For 11 years, Gary O’Connell has been the man behind the curtain for the City of Charlottesville: While City councilors come and go, the City manager spans regimes. Though by some measure the puppet of the Council, required to do their bidding based on the priorities they set, he can turn the table—setting the agenda for Council meetings and running the day-to-day operations.


Of City Manager Gary O’Oconnell (above), Councilor Juilian Taliaferro says, "He doesn’t seem to hold a grudge—that I ever detected, anyway."

It appears the City is getting O’Connell for at least five more years: City Council extended his contract until May 2011 at their December 18 meeting. Council didn’t discuss the extension—it was merely another on a list of items on the consent agenda.

As elected officials, City Council controls the contract for the City manager. They evaluate his performance annually, and to decrease the chances that an ideologically inflamed newbie will make a partisan decision to depose a City manager, they do it about six months after an election would have taken place. O’Connell’s evaluations aren’t public documents, since he’s treated in most respects like other City personnel.

“I don’t always agree with him,” says City Councilor Julian Taliaferro. “But I think he does a good job. He has the best interest of the city at heart.

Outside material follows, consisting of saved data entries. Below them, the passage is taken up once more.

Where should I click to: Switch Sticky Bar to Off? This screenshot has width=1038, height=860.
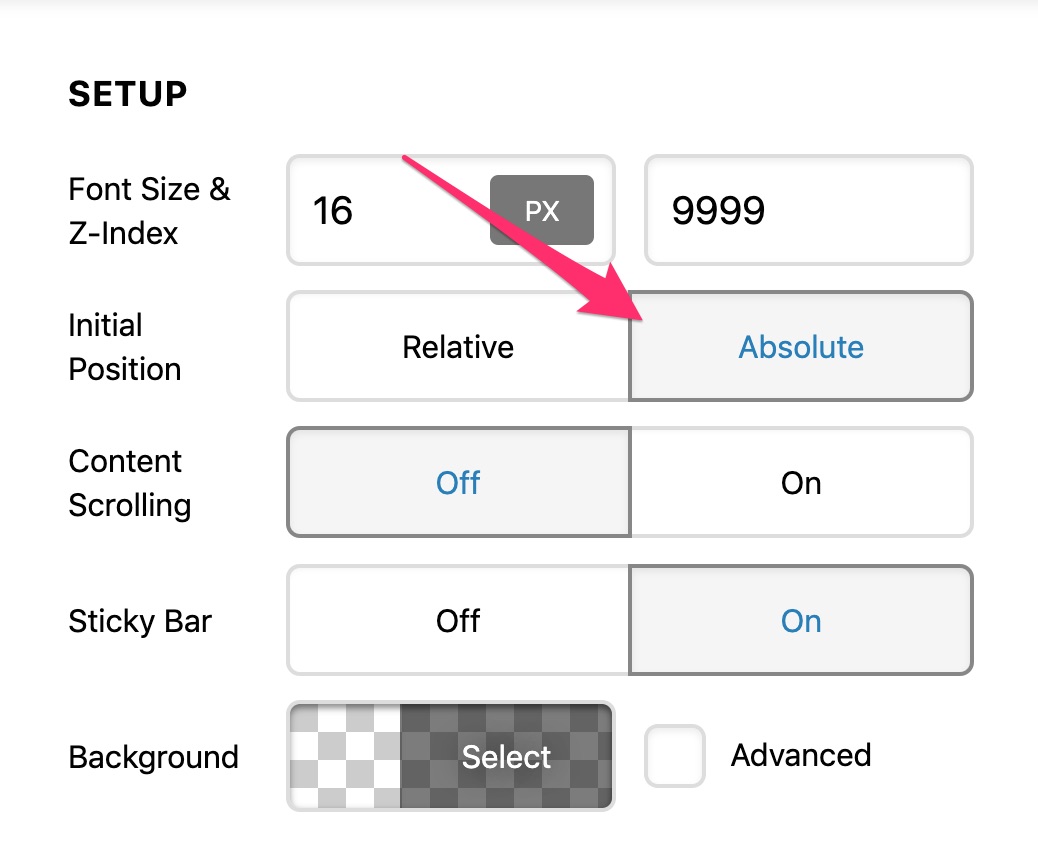[458, 620]
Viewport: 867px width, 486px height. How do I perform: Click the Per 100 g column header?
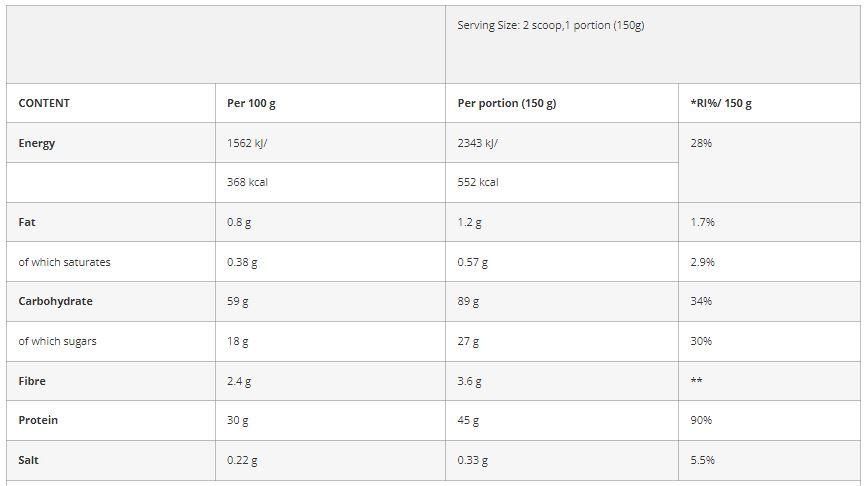point(251,103)
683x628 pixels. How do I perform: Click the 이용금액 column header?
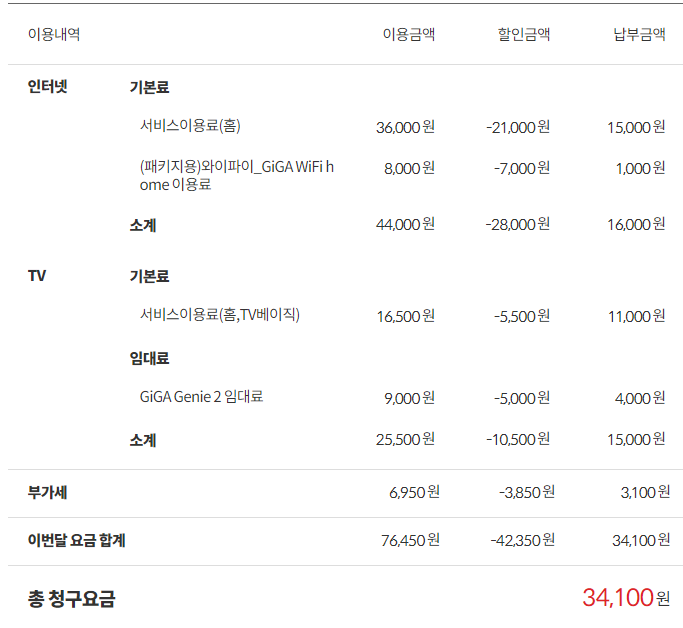pyautogui.click(x=409, y=34)
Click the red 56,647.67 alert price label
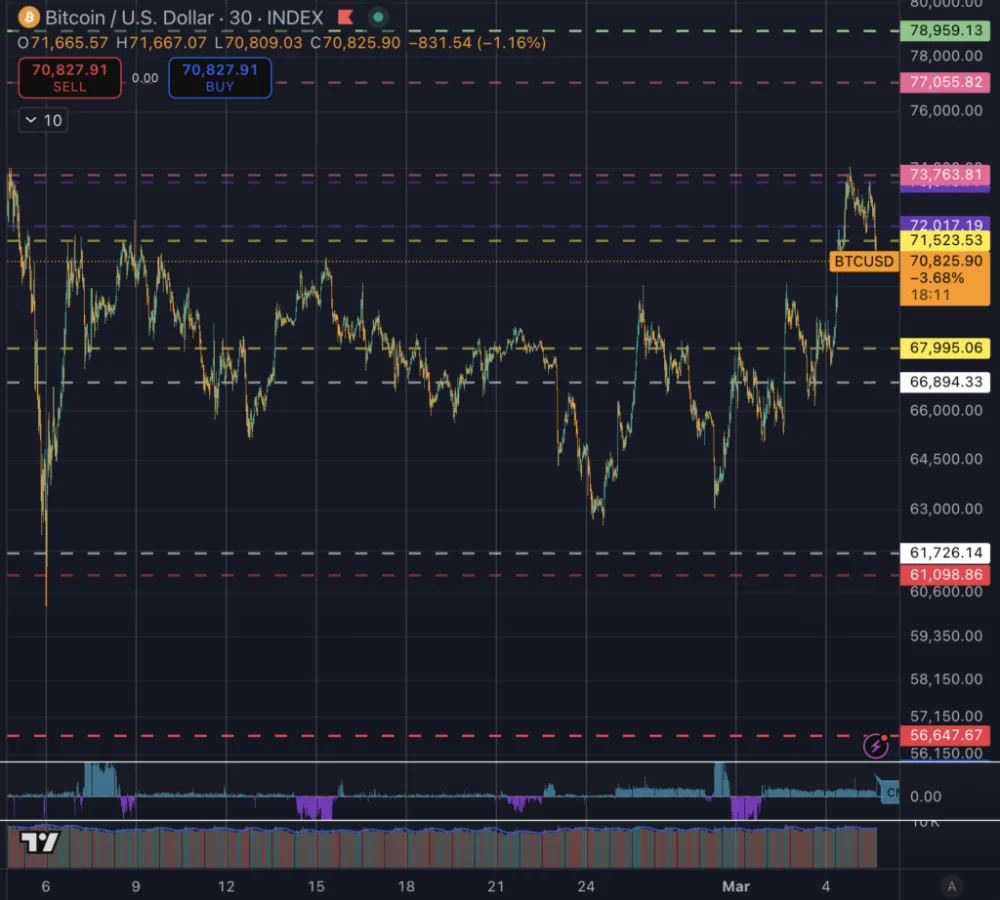 point(946,734)
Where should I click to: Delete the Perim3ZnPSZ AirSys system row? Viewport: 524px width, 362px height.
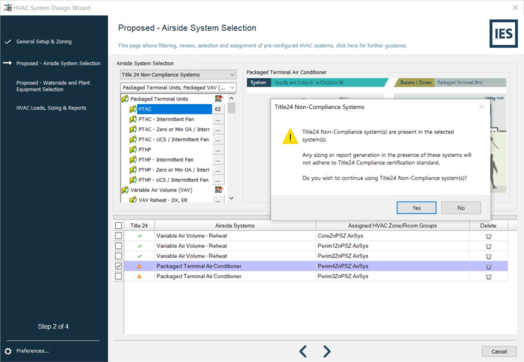pos(488,277)
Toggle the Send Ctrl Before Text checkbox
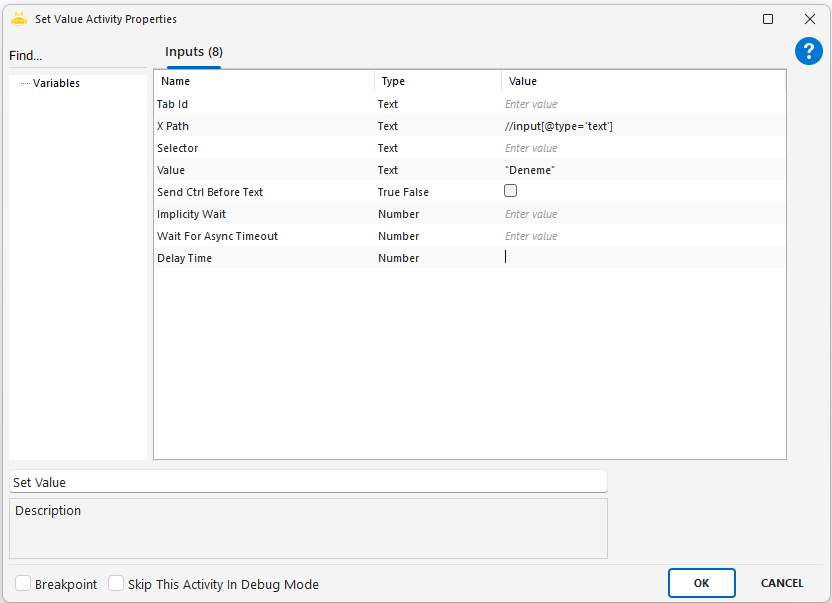The width and height of the screenshot is (832, 603). (511, 191)
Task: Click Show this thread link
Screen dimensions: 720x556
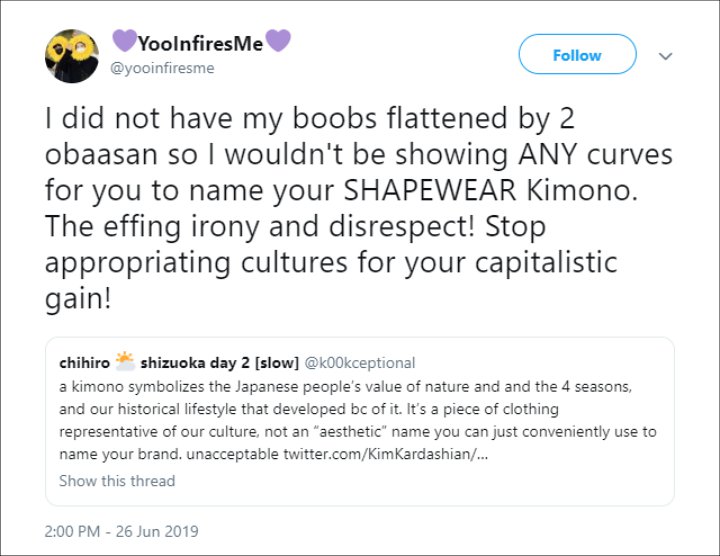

“It’s a high-stress job—I wouldn’t want it.”

For that high stress, O’Connell is compensated $156,961 per year, as well as benefits and a City car. His raises are at the same rate as other City employees, usually 3 to 4 percent.

Looking at other localities “paints a picture that Gary is low on the totem pole when it comes to salary compensation,” says City spokesman Ric Barrick, based on figures from a survey Albemarle County conducted when they reviewed their county executive, Robert Tucker, in July. Tucker is paid $165,000, while county executives in Loudon and Chesterfield counties earn just under $200,000. City School Superintendent Rosa Atkins is paid $153,000.